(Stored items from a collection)

········

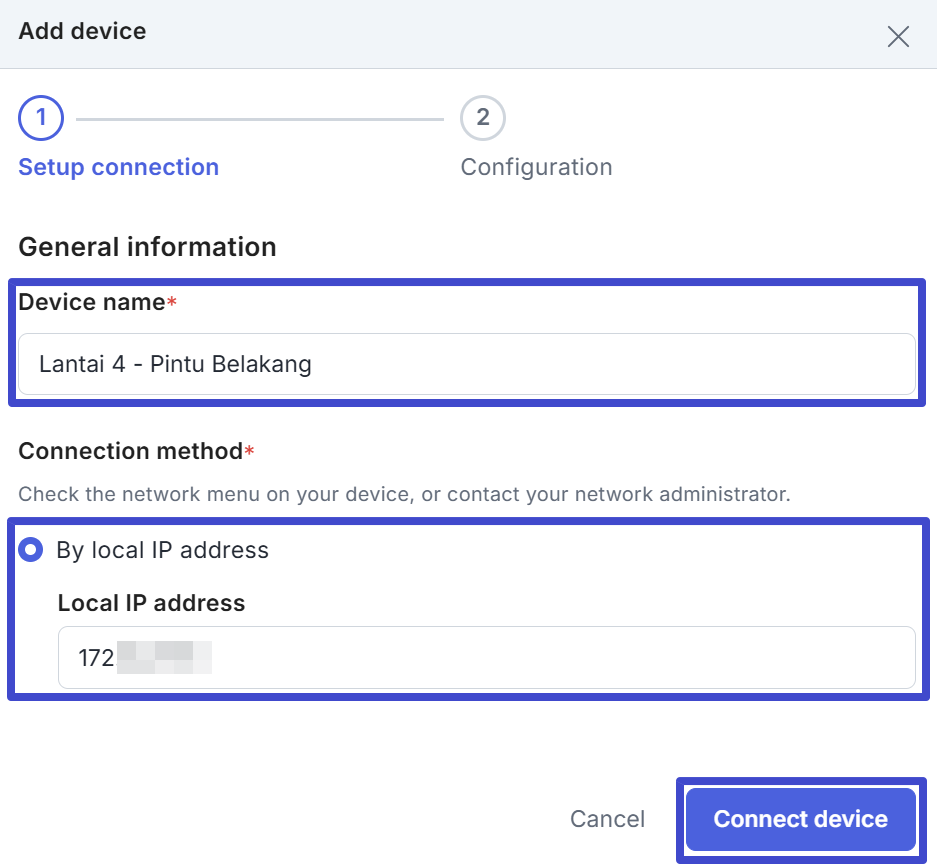Click the "By local IP address" option text
This screenshot has height=867, width=937.
pos(162,550)
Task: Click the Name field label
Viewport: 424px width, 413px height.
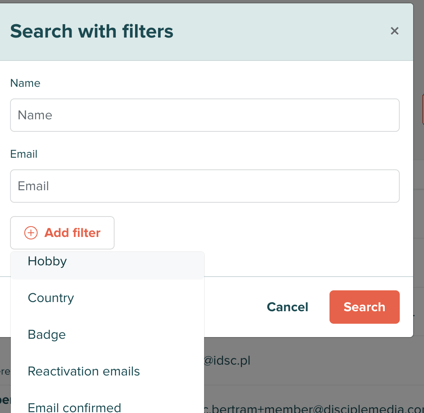Action: (25, 83)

········

> Try it:
Copy out, with no pictures, the lines from the one containing "Task: Click the Name field label" through the last line of the data above, both ends included and each word unchanged.

> Task response:
Task: Click the Name field label
Viewport: 424px width, 413px height.
Action: (25, 83)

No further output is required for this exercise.